Second, it also ignores the effect of the fluctuating exchange rate. Consider the comparison of real GDP in rupee terms (by MOSPI) and real GDP in dollar terms (by World Economic Outlook). While the real GDP growth in rupees has been stable at around 5.7 – 6%, the real GDP in dollar terms has been erratic, going from as high as 15.83% in 2017 to as low as 2.43% in 2017. The reason for this is the fluctuations in the exchange market which distort the actual picture of the economy as it stands. To reach the target, double of real per capita GDP in rupees will take us 10-11 years as opposed to the predicted target of 5 years to double our nominal GDP in US dollars.

Even if we keep aside this fallacy, this budget has simply failed to articulate its vision for what components it sees in its ambitious $5 trillion economy. The economy must be visualized in terms of how it addresses the current economic problems and leads to the overall well-being of the society. If only total production in the economy were a proxy for well-being, then India should be the happiest it has ever been with 2.61$ trillion. However, according to World Happiness Report 2019 India is ranked at a shameful 140.

India at the moment is going through a serious job crisis, agrarian distress is at its worst, and private investment, which Economic Survey suggested shall be the most important contributor to India’s growth, is slowing down. In such a situation it is not only important to have ambitious goal targets, but it’s equally important to make them in line with solving the problems of the present.

As Economic Survey stated, India has a massive demographic dividend at the moment, and harnessing it for this growth target will be extremely important. The importance of education and health in this regard is paramount. The education budget saw an increase of 14.3% in higher education and 12.8% in school education. This number however still remains far below the recommended minimum of 6% of the GDP by the Kothari committee.

More worrisome than the total budget on education was the fact that Finance Minister, Sitharaman devoted almost no time to outline its schemes and ideas for education barring a mention about National Research Foundation which forms the recommendation of draft National Education Policy (NEP). This points at the government’s continued lack of importance given to education in the budget. And the situation was even worse for the health sector with only a passing reference given to the “role of Ayushman Bharat” in creating a healthy society. It is unfortunate that at a time when over 100 children recently died in Muzaffarpur district in Bihar, and many more tragedies happen every day due to poor health facilities, health is still seemingly very low on this government’s list of priorities.

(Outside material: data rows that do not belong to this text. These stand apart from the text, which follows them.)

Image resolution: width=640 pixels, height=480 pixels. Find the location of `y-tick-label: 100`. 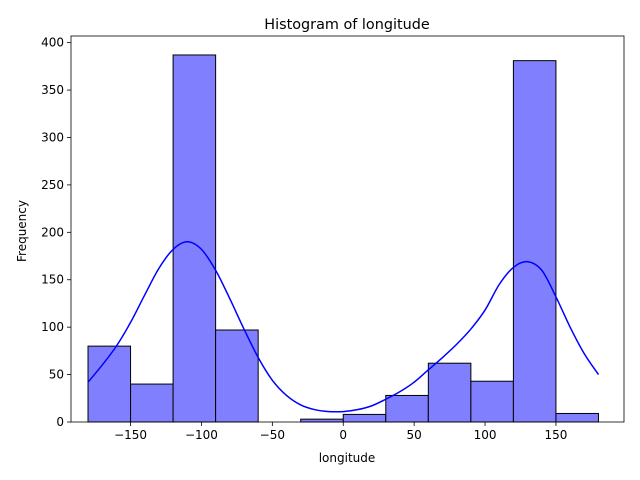

y-tick-label: 100 is located at coordinates (52, 327).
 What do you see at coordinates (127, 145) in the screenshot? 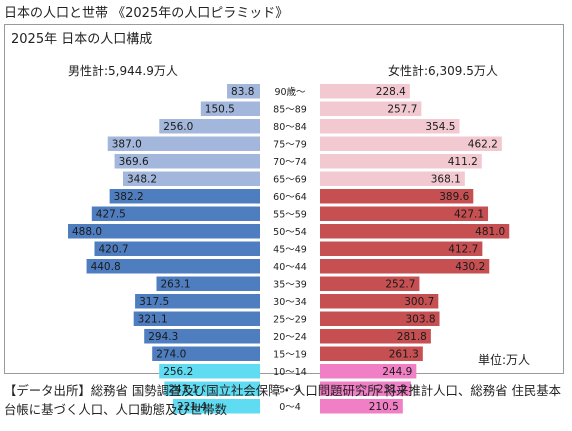
I see `male-value-label: 387.0` at bounding box center [127, 145].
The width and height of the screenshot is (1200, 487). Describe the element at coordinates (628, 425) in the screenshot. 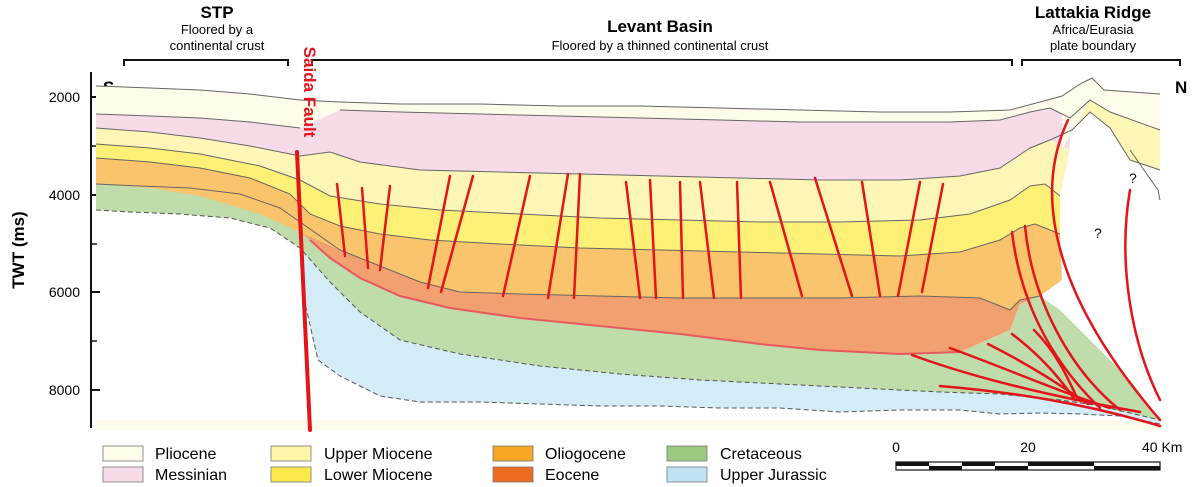

I see `stratum-basement-fill` at that location.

The link between productivity and growth, and, education and health is an established one, yet despite setting up such ambitious targets of growth, education and health sectors haven’t received the attention that they need. These important discussions unfortunately remain hidden under the garb of pursuing growth and development in terms of only GDP numbers.

Finally, the budget’s lack of focus on fostering equality is another pertinent issue that goes ignored by masquerading growth and development as a single number. The most common error we make when equating development with GDP number is ignoring the fact of the distribution of resources. It is possible, and indeed most likely, that most of the growth in the next 5 years will come from only a few richest individuals in the country while incomes of the poor remain stagnant or grow at a very slow pace.

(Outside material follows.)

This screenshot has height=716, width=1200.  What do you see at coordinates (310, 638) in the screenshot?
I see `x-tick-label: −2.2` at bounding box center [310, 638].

According to the Oxfam report, India’s richest 1% hold 73% of the total wealth in the country as of 2019, and this number has been on the rise; the previous year richest 1% held 58% of the total country’s wealth. Meanwhile, the poorest 50% of the country improved their incomes only by 1%. It is important to keep in mind these numbers, because a high GDP after 5 years may not entirely turn out in favour of the country’s well-being if it is not well-balanced. Therefore, the discussions around GDP growth must also include the components and vision for what is to be expected from these numbers which have evaded the public discourse around this 5$ trillion dollar goal so far.